The tattoo in question is across Justin Bieber’s midriff. Amid the abundant decoration on the pop star’s torso are large letters that spell “Son of God.” So — Bieber is a believer!

As one of his best friends, Chance the Rapper, says, “Both of us, our secret sauce is Jesus. Justin doesn’t fake the funk. He goes to Jesus with his problems, he goes to Jesus with his successes. He calls me just to talk about Jesus.”

(Screenshot via GQ)

The interviewer was clearly charmed by the pop star’s profession of faith.

“It is beautiful to hear Justin Bieber talk about God. ‘He is grace,’ he says. ‘Every time we mess up, He’s picking us back up every single time. That’s how I view it.’” Here is an interesting stylistic note: “He” is capitalized in the middle of a sentence because it refers to God. Many liturgical books have stopped doing that.

I am not ashamed to say that I know very little of the musical oeuvre of Bieber. Recently a young friend from El Salvador sent me one of his songs on WhatsApp and I had to ask who it was. The song, “Lonely,” is a real ‘cri du coeur,’ four letter words and all.

“Everybody knows my name now / But something ’bout it still feels strange / Like looking in the mirror, tryna steady yourself / And seeing somebody else.” The singer complains, “Everybody knows my past now / Like my house was always made of glass.”

It’s not great poetry, I grant you, but we live in an age when Bob Dylan received the Nobel Prize for Literature.

Still, the human experience behind the more serious Bieber persona is worth looking at. Autobiography has been a vehicle for religious conversion since Paul fell off his horse on the way to Damascus. Even the rich and famous can suffer. And there is something that rings true about a man worth $130 million who nevertheless says, “What if you had it all / But nobody to call? / Maybe then you’d know me / Cause I’ve had everything / But no one’s listening.”

The article states that when Bieber was 15 and already a music phenomenon, he met a pastor named Judah Smith. Smith and his wife are involved in an enterprise called Churchome, and a few minutes spent on its website suggests a brand of celebrity-chic Christianity.
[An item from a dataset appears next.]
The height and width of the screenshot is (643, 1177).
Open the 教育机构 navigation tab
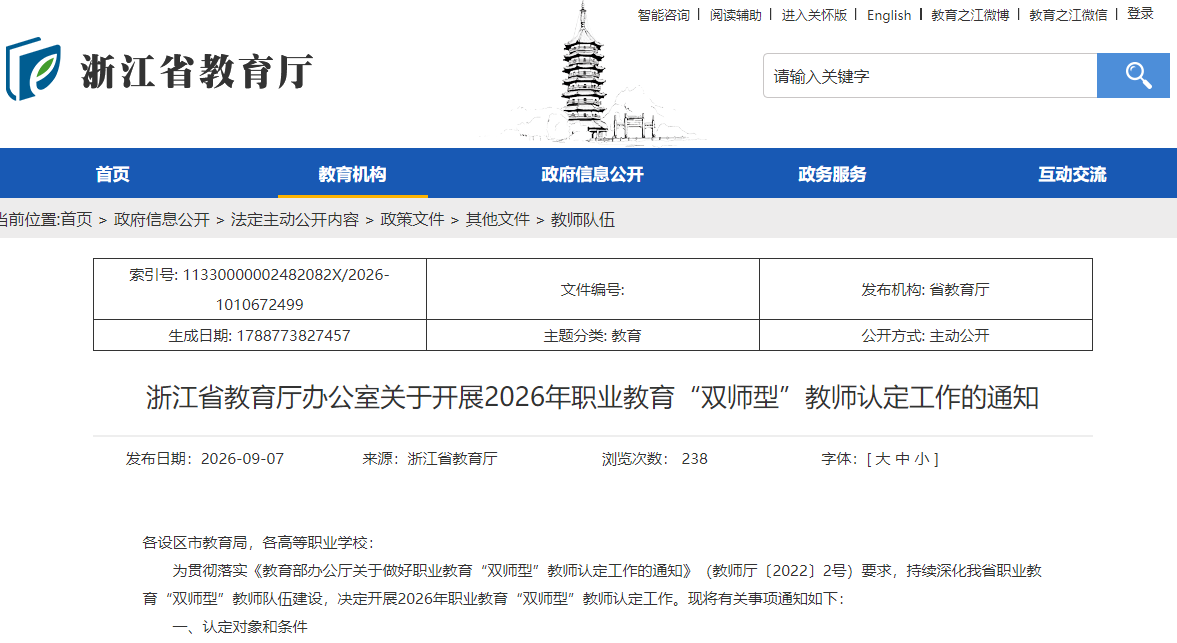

But Smith did something for the young man who was already world famous. He never asked Bieber for anything, but provided him with a model of a loving family, the star says.

“It was something I always dreamed of because my family was broken. My whole life, I had a broken family. And so I was just attracted to a family that eats dinners together, laughs together, talks together.”

Something tells me that Churchome is probably closer to “superficial” Christianity than to the “mere” Christianity defined by C.S. Lewis — the pastor himself is worth $60 million. But I am glad to hear even celebrities talk about Jesus. It reminds me of when the disciples in Luke 9:49 complain to Jesus about someone unknown to them who is driving out demons in the Lord’s name. “Do not stop him,” Jesus says, “for whoever is not against you is for you.”

We live in a culture that gets uncomfortable with the wishing of “thoughts and prayers” for victims of tragedy, and substitute secular tropes instead. All sorts of commentary, some of it joyful, is signaling that we live in a time of people losing their religion and abandoning faith. Maybe the commentators should take a look at GQ on Bieber.

Some might say that a young millionaire pop idol’s pilgrim’s progress is just glitter religion, and GQ is indulging in a sentimental voyeurism as cynical as paparazzi stalking celebrities on the beach. Can the jet set really have dark nights of the soul?

I understand some skepticism, but how not to enjoy a famous young man who said a pastor made him think of a relationship: “What God could be for him. What he could be for God.”

I never expected GQ to remind me of Jesus’ saying “What does it profit a man if he gains the whole world and lose his own soul?” (Mark 8:36). The Spirit blows where it wills.